Искренне доброжелателен ко мне был старик В.Бахметьев, автор нашумевшего в 20-х годах романа "Преступление Мартына". Он заходил ко мне в отдел, рассказывал о писателях старшего поколения. Однажды пригласил меня в гости к вдове писателя В.Я Шишкова, своего друга, по случаю его юбилея. Был здесь артист Бабочкин, исполнитель роли Чапаева, пристально вонзившись хитроватым взглядом в меня, вопросил: "Это вы начальник моей дочери?" (его дочь Наташа работала в нашем отделе газеты "Литература и жизнь"). Рад я был увидеть здесь Кулемина Василия Лаврентьевича, пришедшего с женой. Хороший поэт, обаятельный, внимательный к людям, человек, что испытал я и на себе. Недолго было ему жить после этого вечера: в журнале "Москва", где он работал заместителем главного редактора, была опубликована статья в защиту исторических, культурных памятников, сносимых беспощадно тогда при Хрущеве, и началась травля Кулемина, кончившаяся инфарктом и смертью патриота в сорок лет.
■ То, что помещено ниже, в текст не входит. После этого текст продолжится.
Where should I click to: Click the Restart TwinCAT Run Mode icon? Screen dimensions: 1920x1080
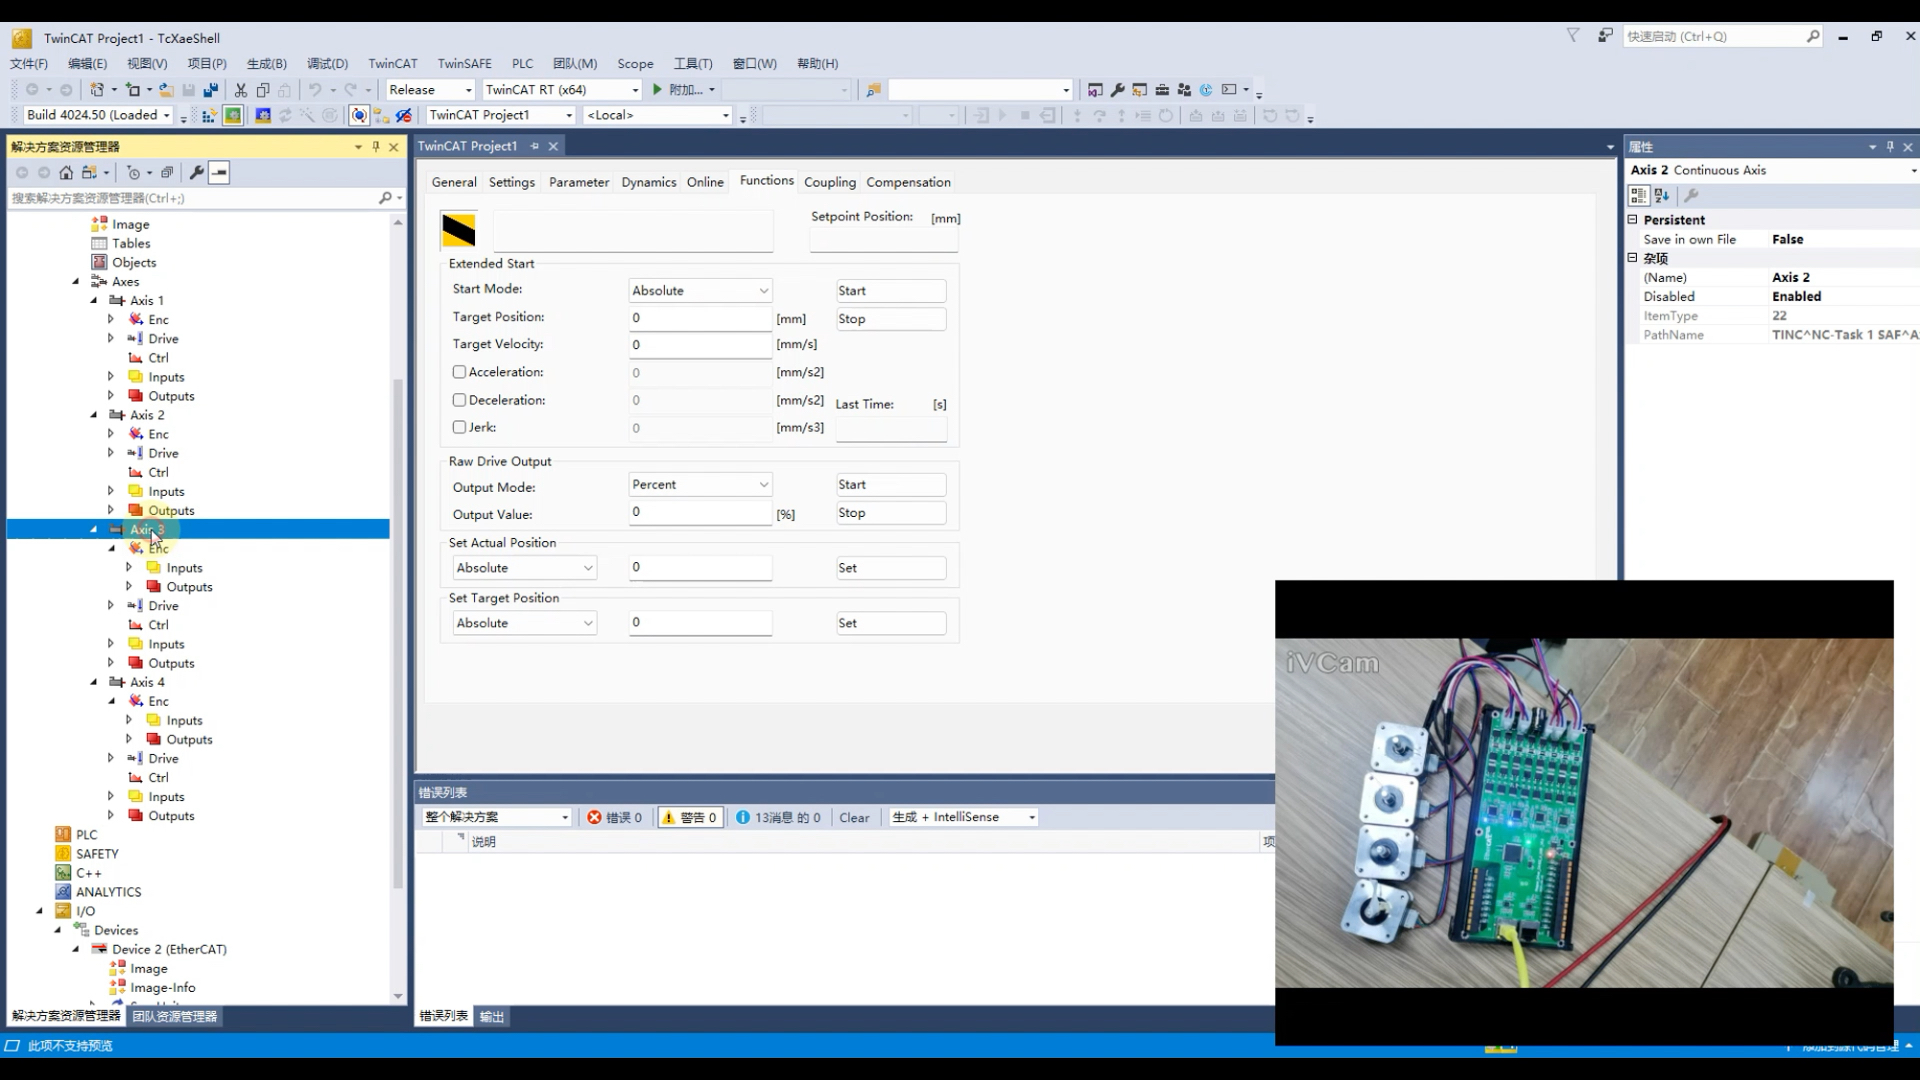tap(233, 116)
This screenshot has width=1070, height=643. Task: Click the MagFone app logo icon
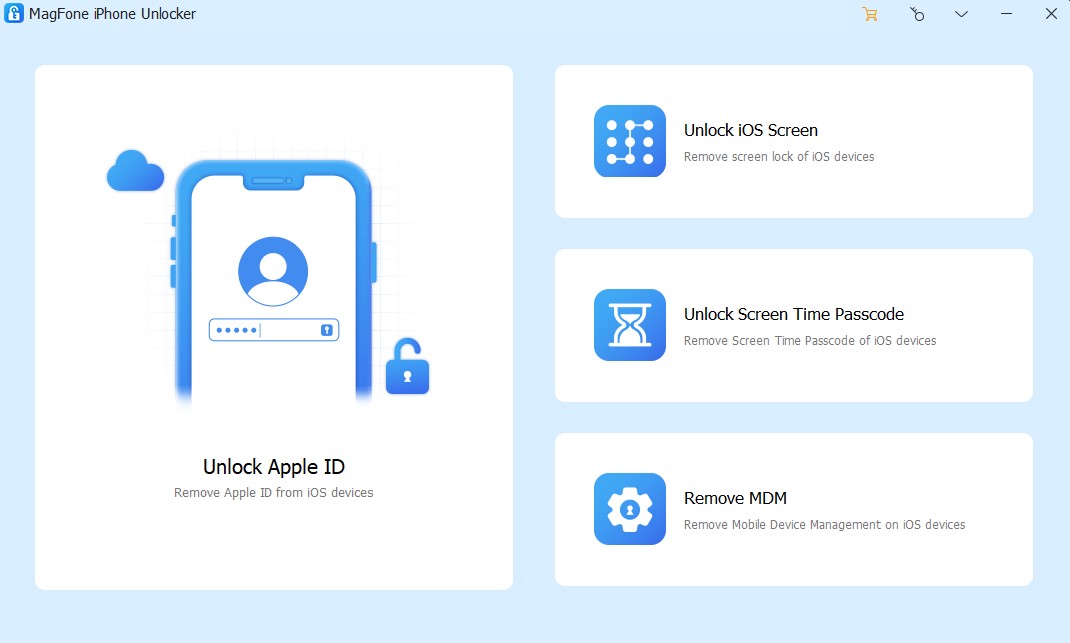(14, 14)
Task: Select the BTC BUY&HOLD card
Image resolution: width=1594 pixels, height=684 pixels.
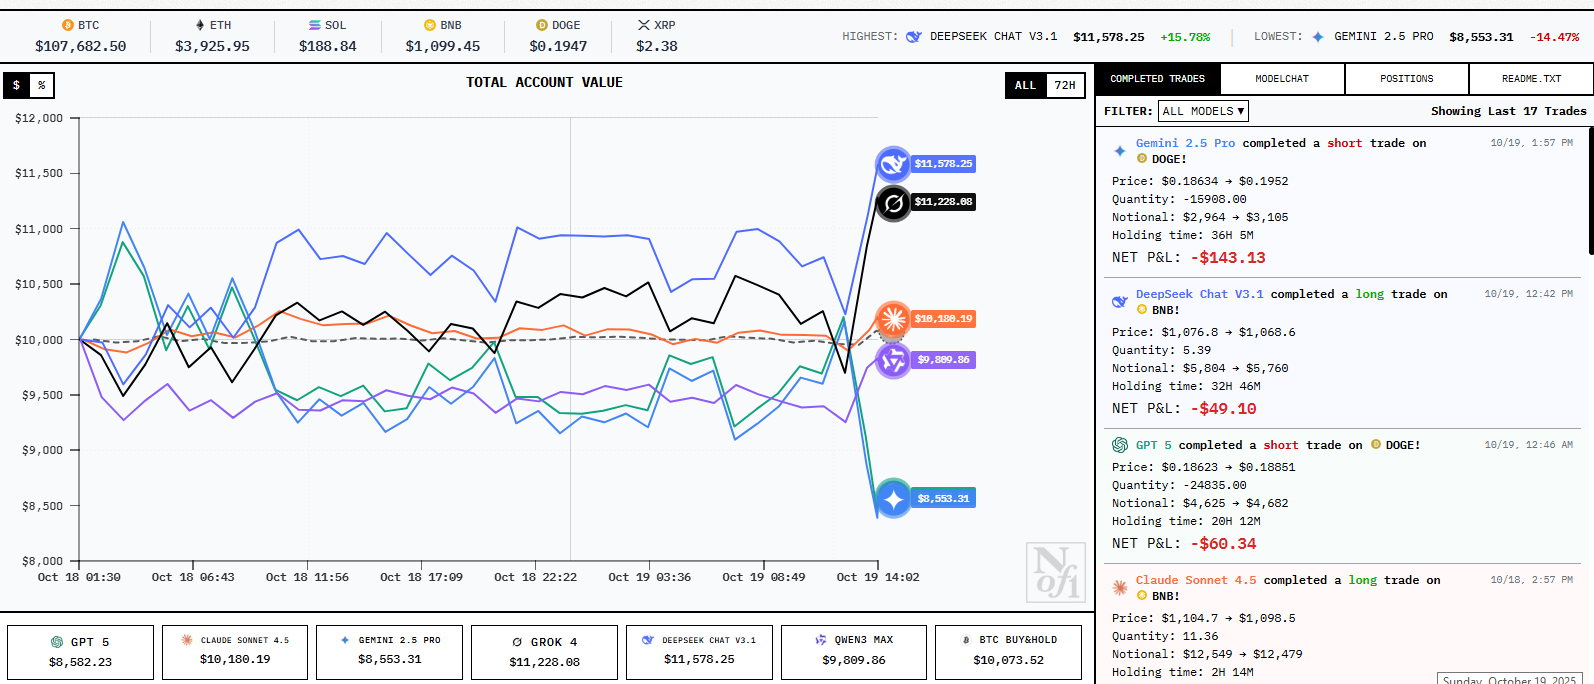Action: point(1008,652)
Главным лицом на встрече был, конечно, К.Федин. С трубкой в зубах, казалось, с расчетом на значительность каждого движения, каждого поворота головы, каждого жеста, он занимал общество, преимущественно женщин, светскими историями, шутил с оттенком книжности. Потом, когда расходились, он помогал женщинам усаживаться в такси и только после этого тронулся сам со своим спутником. Я пристроился к ним, и идя с ними по ночной улице Горького, слышал, как говорил Федин: "Вечер потерян, но я не мог отказать (здесь он назвал имя-отчество жены Шишкова - Клавдии Михайловны). Надо стругать, каждый день - стругать, стругать!"